> _Instructions to follow_:
Number of lines below with "Switch": work it out and reply with that number only.

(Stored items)
------------------------

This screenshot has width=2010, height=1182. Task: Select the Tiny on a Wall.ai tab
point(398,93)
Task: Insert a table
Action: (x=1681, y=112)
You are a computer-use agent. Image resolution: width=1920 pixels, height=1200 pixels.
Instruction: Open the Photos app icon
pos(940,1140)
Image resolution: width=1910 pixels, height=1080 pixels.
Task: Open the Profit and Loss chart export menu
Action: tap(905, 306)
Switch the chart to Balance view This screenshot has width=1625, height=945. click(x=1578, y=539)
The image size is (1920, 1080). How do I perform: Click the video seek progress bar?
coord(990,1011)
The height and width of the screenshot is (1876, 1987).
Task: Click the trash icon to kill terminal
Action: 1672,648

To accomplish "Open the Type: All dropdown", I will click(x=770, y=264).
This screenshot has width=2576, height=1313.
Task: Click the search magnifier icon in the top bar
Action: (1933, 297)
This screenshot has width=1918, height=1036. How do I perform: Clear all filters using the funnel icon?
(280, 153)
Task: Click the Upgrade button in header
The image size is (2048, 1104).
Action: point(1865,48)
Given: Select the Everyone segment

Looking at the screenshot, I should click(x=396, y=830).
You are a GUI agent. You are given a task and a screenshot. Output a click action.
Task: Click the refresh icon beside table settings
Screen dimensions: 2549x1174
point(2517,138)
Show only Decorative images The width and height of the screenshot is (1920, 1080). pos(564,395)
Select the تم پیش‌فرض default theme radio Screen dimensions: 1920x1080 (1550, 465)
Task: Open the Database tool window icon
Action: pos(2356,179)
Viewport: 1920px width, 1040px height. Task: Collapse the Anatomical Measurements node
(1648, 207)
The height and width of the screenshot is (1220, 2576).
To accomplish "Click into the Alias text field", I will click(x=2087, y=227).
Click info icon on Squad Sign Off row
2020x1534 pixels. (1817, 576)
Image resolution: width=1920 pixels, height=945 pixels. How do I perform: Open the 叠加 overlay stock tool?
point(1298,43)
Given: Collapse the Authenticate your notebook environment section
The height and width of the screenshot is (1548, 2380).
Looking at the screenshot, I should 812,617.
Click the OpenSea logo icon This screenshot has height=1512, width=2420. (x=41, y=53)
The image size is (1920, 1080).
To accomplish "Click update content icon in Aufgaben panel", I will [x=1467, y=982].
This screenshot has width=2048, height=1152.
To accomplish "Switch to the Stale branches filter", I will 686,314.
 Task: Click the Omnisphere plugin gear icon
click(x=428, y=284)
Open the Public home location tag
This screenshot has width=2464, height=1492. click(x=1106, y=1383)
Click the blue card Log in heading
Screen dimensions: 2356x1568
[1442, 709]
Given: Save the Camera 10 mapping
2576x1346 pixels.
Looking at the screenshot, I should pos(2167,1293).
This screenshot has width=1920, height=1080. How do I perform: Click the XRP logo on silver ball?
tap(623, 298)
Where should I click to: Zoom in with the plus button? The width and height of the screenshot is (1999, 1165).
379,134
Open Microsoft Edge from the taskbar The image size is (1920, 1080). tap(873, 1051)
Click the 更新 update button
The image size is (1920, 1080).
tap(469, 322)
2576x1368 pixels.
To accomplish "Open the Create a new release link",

------------------------

> _Task response_:
2